Contacté par Mediapart, Stanislas Gaudon, secrétaire général adjoint du syndicat Alliance [qui prétendait que Clément, tabassé par un policier la 18 janvier 2020, qu’il crachait du sang au visage du policier et criait qu’il avait le sida], détaille : « Christophe Castaner nous a répondu en février 2019. Le ministre émet des réserves sur la possibilité de revoir le droit de filmer mais il nous a affirmé qu’une étude juridique était en cours pour encadrer de façon plus stricte la diffusion des vidéos. Il serait question de rendre obligatoire l’anonymisation des policiers lors de la diffusion des vidéos, en les floutant par exemple. » Interrogé sur les violences policières, le syndicaliste estime que ces films ne montrent « qu’une partie des interventions et ne permettent pas d’avoir une vision globale du contexte ».

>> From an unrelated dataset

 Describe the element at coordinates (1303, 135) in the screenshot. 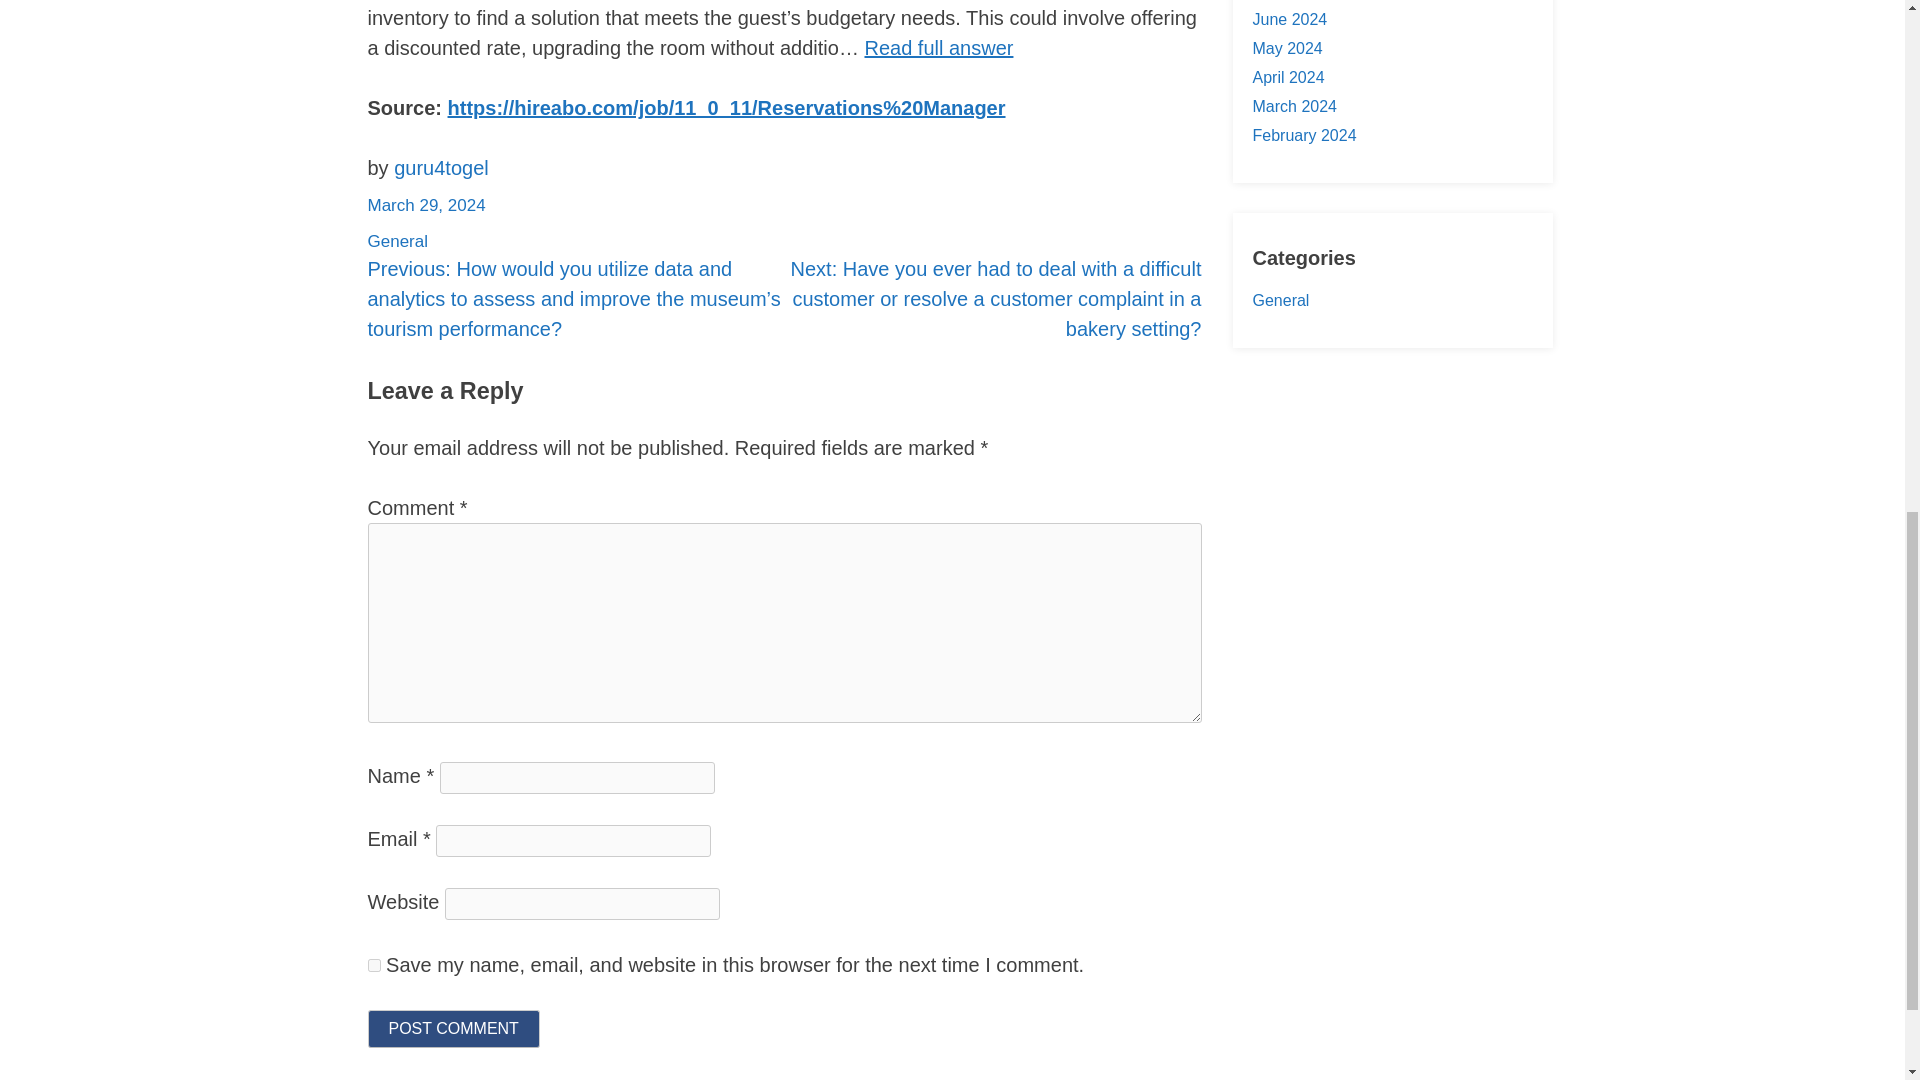

I see `February 2024` at that location.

Paris, gare de l’Est, 18 janvier 2020, Acte 62 Gilets Jaunes. Vidéo du tabassage de Clément : Pat Ricia. |
Le secrétaire général du syndicat Unsa Police, Philippe Capon, a un avis bien différent et l’a fait connaître, le 8 janvier 2020, lors des vœux en présence du ministre de l’intérieur, du secrétaire d’État et du préfet de police de Paris. « La France est touchée depuis l’automne 2018 par les manifestations des gilets jaunes […], conséquence d’un dialogue social déficient avec les corps intermédiaires, ce qui a abouti à gérer une crise majeure par le maintien de l’ordre […], mais n’est pas spécialiste du maintien de l’ordre qui veut. […] Trop de membres des forces de l’ordre ont été blessés, mais trop de manifestants aussi », a-t-il déclaré. « L’État dans cette gestion porte des responsabilités, a-t-il ajouté. Je pense au manque de formation des policiers, à l’utilisation parfois hasardeuse du LBD. »
Contacté par Mediapart, Philippe Capon part du principe qu’il « est utopique de penser qu’il serait possible d’interdire de filmer » mais souhaite que « les visages des policiers soient floutés lorsque les vidéos sont diffusées sur les réseaux sociaux ou dans les médias ». « En filmant l’action de la police, les citoyens sont devenus le principal agent de transparence »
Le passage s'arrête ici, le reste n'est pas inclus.